Irresponsible Liberal Politics Multiplying Disaster
In the last several days beginning May 31, both Tucker Carlson and Laura Ingraham on Fox News have featured expert testimony on the link between marijuana, psychosis, and violent behavior. Mass shootings at schools, churches, and other venues seem to be epidemic.
Ingraham suggested that the terrible shooting tragedies in Uvalde, Texas, and Buffalo, New York, might be explained by marijuana-induced mental illness, which has a frequent pattern of deadly violence. Ingraham may have had some specific information on this, but this has not yet been firmly established. But the tremendous stir in the mainstream liberal media over her remarks suggests a coordinated coverup. Following the May 31 program by Ingraham, the internet attacks against her were a hurricane of derogatory insults and arrogant dismissals of any implication that marijuana might in any way be an underlying factor in these shootings.
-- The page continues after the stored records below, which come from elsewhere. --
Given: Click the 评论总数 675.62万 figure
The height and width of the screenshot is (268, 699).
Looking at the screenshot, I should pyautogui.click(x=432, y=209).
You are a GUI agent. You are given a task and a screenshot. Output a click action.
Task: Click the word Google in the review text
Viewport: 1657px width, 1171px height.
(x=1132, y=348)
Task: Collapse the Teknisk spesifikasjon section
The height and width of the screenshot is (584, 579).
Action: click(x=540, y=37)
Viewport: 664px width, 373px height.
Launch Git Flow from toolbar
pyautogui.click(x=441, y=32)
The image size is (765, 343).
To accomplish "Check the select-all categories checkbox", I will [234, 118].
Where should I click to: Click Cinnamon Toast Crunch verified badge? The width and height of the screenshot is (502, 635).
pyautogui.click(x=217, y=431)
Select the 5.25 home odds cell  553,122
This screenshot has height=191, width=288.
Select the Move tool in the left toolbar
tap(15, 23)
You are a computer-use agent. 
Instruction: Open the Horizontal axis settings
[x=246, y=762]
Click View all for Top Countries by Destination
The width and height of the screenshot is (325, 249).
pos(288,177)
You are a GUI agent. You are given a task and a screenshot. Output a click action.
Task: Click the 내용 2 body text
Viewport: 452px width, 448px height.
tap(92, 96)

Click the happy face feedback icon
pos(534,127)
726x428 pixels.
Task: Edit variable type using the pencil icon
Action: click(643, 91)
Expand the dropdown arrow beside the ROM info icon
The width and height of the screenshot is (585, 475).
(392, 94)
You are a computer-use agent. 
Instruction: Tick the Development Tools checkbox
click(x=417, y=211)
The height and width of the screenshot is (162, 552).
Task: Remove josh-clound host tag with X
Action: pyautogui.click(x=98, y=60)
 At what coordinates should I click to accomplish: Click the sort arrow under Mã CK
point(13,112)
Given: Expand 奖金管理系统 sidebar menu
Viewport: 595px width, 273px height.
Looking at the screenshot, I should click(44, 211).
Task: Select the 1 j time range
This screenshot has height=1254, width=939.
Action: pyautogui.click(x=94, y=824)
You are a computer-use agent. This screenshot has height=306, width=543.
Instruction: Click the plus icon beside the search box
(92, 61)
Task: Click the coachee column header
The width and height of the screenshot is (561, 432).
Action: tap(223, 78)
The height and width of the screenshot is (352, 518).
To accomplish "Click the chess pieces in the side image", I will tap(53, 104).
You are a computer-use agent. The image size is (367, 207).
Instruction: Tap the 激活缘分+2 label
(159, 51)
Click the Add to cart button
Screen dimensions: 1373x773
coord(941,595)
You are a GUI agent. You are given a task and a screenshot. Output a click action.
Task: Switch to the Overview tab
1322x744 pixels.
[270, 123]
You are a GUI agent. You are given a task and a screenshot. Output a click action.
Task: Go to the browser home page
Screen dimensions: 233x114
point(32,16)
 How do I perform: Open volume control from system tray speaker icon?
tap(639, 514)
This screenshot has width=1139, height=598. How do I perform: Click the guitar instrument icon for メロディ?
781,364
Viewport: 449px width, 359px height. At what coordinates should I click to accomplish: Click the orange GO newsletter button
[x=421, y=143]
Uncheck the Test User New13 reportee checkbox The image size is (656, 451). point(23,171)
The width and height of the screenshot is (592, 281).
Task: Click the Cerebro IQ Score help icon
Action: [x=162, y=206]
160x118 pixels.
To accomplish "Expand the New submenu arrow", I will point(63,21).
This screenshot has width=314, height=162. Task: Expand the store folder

Their very intensity indicated a strong vested interest in the profitable expansion of the marijuana industry, especially “recreational” marijuana.
Much of the financial support and propaganda for commercializing high-potency marijuana products in the United States come from George Soros’s Drug Policy Alliance (DPA). Soros has spent over $100 million in this endeavor. The Cannabis industry, media, and various levels of government undoubtedly hope to suppress any thinking or facts that indicate marijuana is a serious contributing cause of the growing wave of violence that threatens our schools, churches, sports arenas, and streets. The politicians and media prefer to blame such violence on guns and ignore the deeper causes shattering so many lives, families, and communities. However, it is in the public interest to know the facts, many of which are clearly ugly, in evaluating the economic, cultural, and political desirability of the marijuana industry and especially “recreational marijuana.”
THC (delta-9-tetrahydro-cannabol) is the neurotoxic chemical in marijuana that causes euphoria, hallucinations, and delusions. It is extremely important to know that the THC content of a “joint” in 1970 averaged about 2 percent. Over 10 percent is considered dangerous, but even low amounts are dangerous at high frequency or over long periods, especially for teens and younger adults. Yet the average THC content is now over 12 percent and some marijuana edible “candy’ runs 20 to 30 percent. This is having tragic consequences.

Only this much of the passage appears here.